Однако некоторые влияния на формирование лаогая были столь же сильными или даже сильнее, чем советское. Во-первых, китайские коммунисты десятилетиями участвовали в революционном движении, что дало им организационный опыт задолго до их прихода к власти. Уже в конце 1920-х годов, а затем, более систематически, после Длинного марша 1934–1935 годов они разрабатывали свои собственные революционные суды и право [Mühlhahn 2009: 160]. Не менее важным было историческое наследие докоммунистического Китая. Националистический Китай тесно сотрудничал с нацистской Германией в 1933–1936 годах; функционеры Гоминьдана интересовались нацистскими лагерями и пытались подражать им в Китае. Ведущие шанхайские юристы и криминологи оглядывались как на Германию, так и на СССР и оценивали исправительные работы в лагерях для интернированных как прогрессивные.

Лагерь Сифэн («Сигнальный огонь»), созданный в 1938 году и расформированный в 1946-м, был крупным концентрационным лагерем, который, согласно Мюльхану, и послужил главным образцом.

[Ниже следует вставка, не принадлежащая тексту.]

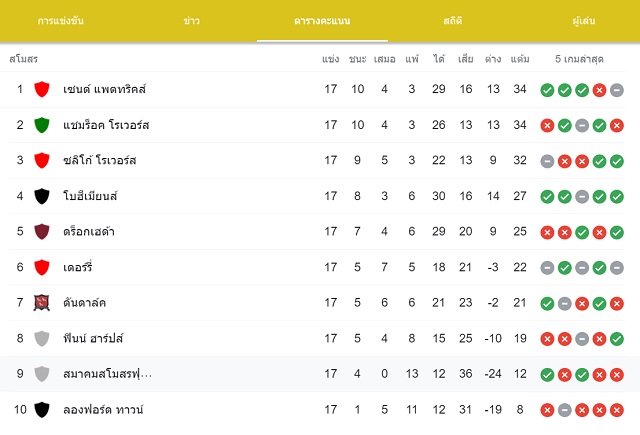Viewport: 640px width, 435px height.
Task: Click เซนต์ แพตทริคส์ most recent draw indicator
Action: [x=617, y=90]
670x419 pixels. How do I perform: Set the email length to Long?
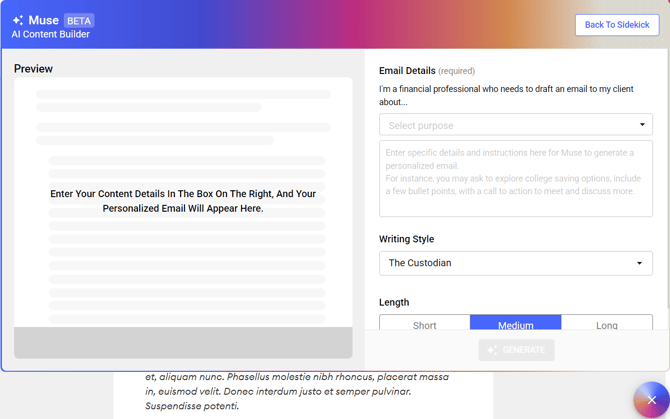click(x=606, y=324)
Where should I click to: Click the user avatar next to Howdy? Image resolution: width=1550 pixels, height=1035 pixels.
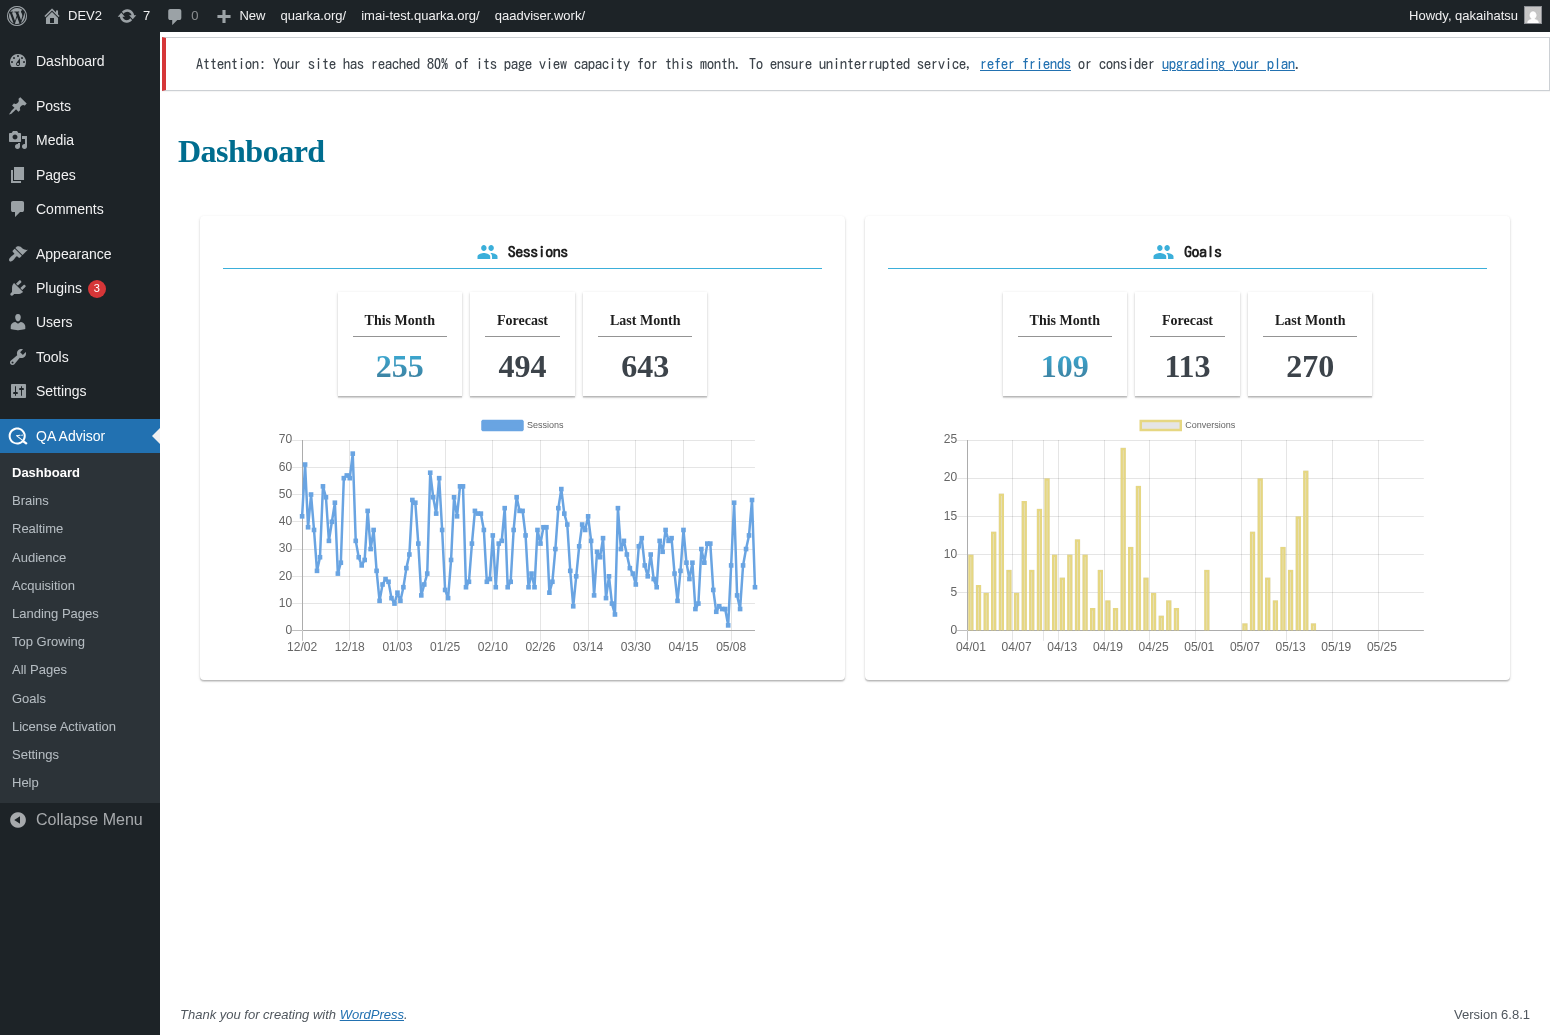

При этом на его устройство повлияли не только тоталитарные державы: концлагеря в республиканском Китае посещали и американские спецслужбы, и Гоминьдан рассчитывал на сотрудничество с разведкой США. Устройство и практика Сифэна напоминали методы позднего лаогая и продолжали существовать и после того, как лагерь был распущен [Mühlhahn 2009a].